**Task to carry out**.
Print the line containing "How do I perform: View" and all lines after it, unchanged, through the end of the data. Leave the pictures out.

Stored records
^^^^^^^^
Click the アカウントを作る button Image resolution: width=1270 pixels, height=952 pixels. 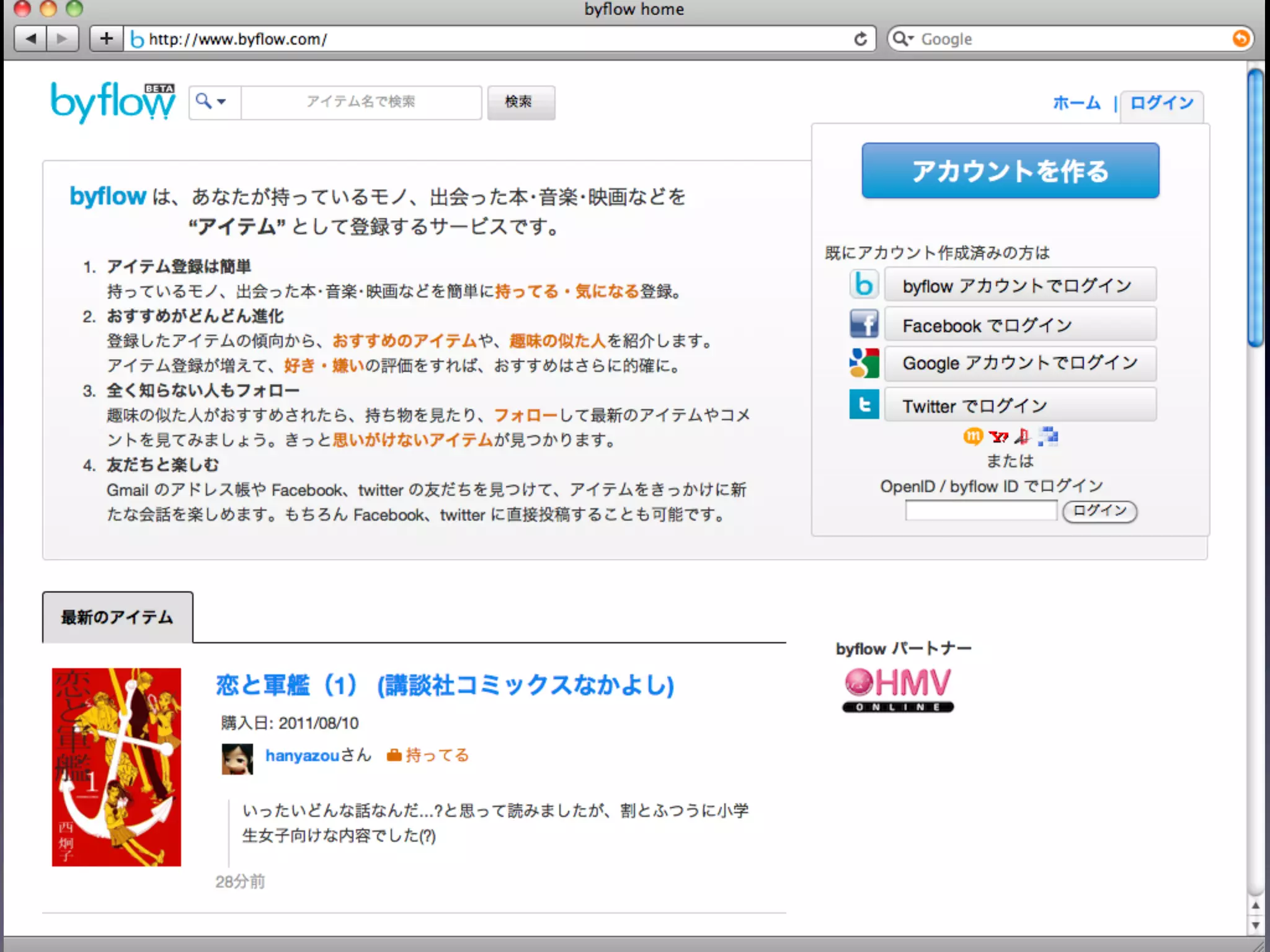point(1010,171)
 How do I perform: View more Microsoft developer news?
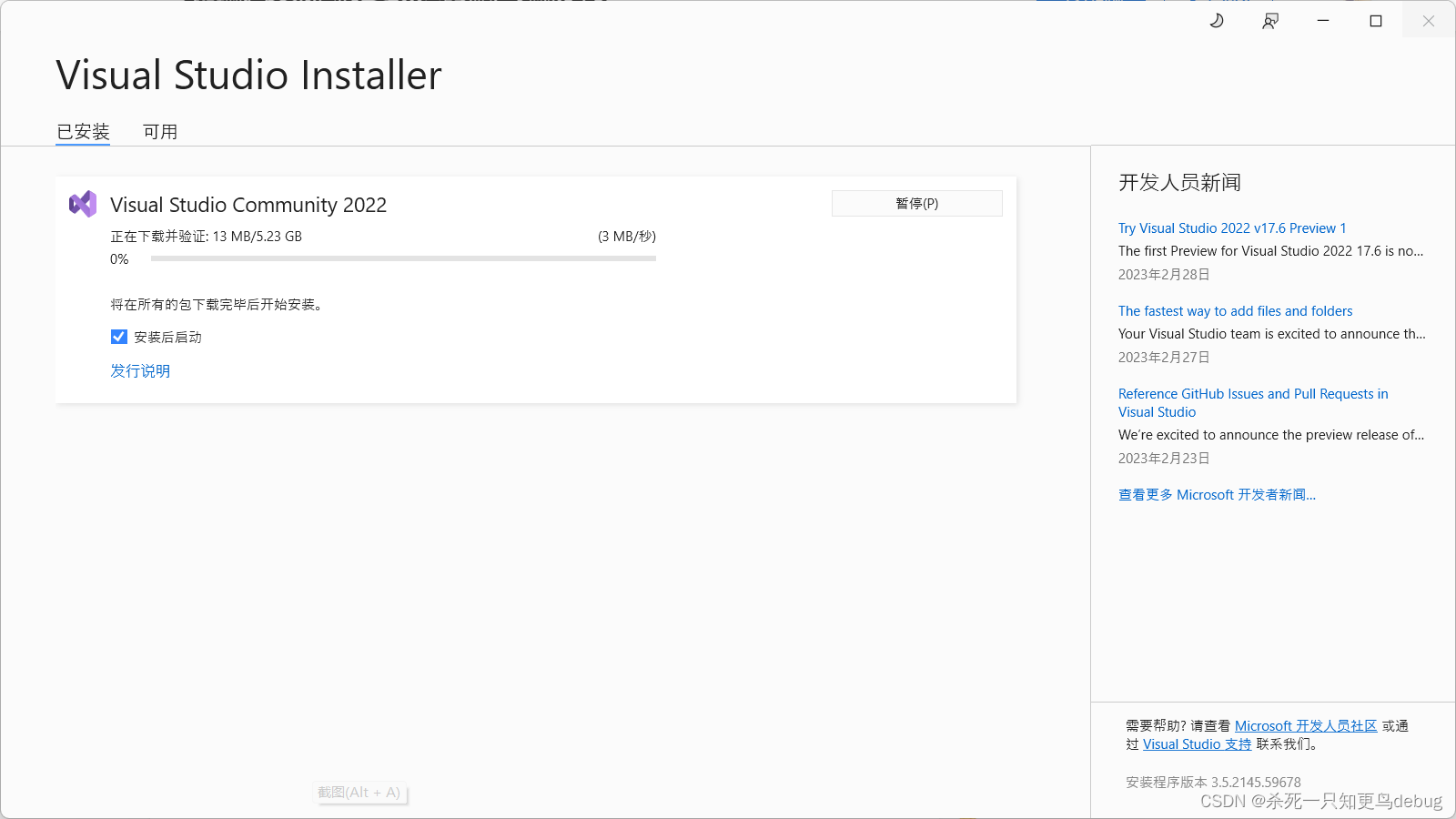pyautogui.click(x=1217, y=494)
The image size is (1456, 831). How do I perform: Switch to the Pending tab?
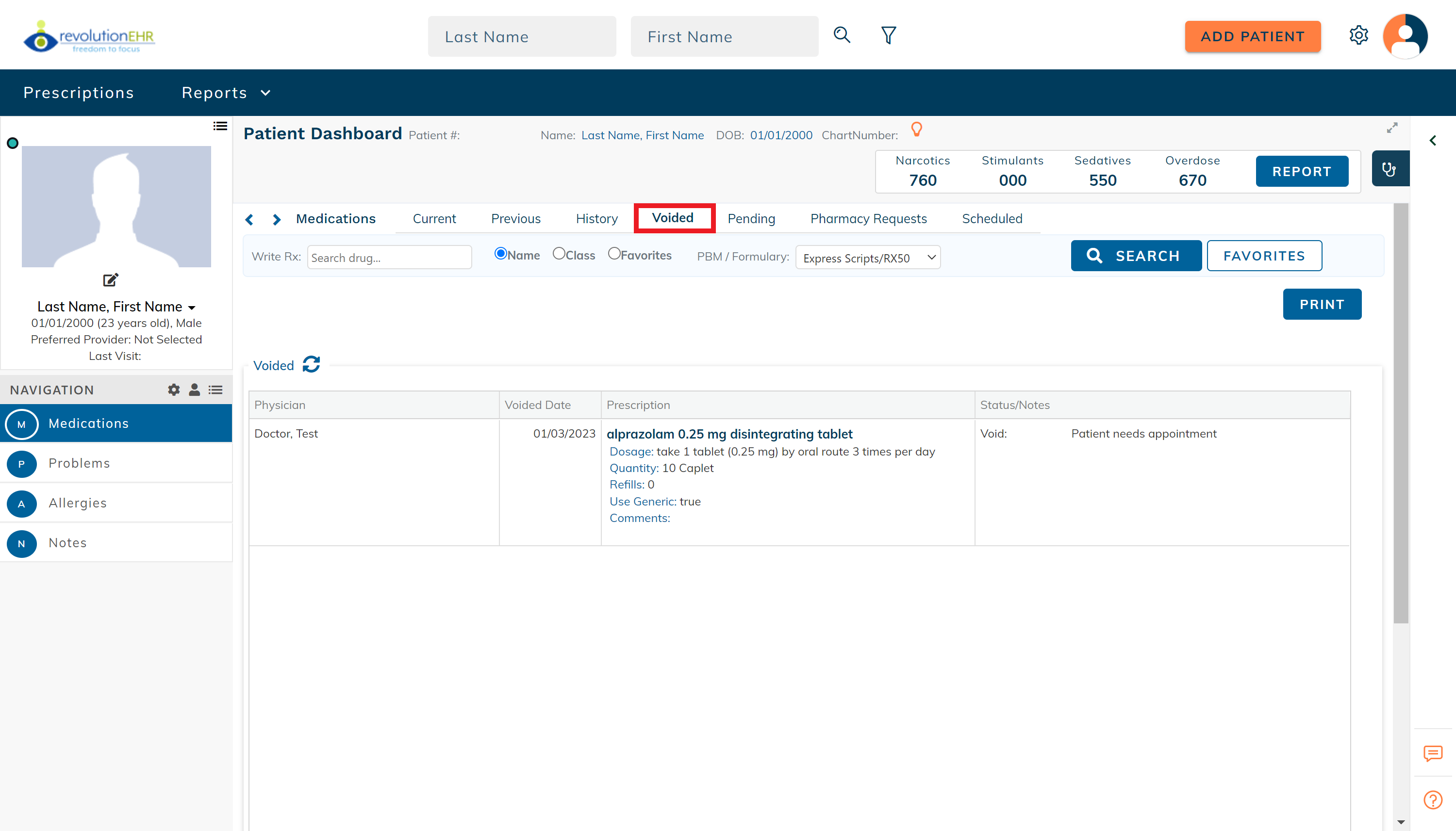(751, 219)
^^^^^^^^
**Answer to this exercise**.
 How do I perform: View more Microsoft developer news?
pyautogui.click(x=1217, y=494)
The image size is (1456, 831). How do I perform: Switch to the Pending tab?
(751, 219)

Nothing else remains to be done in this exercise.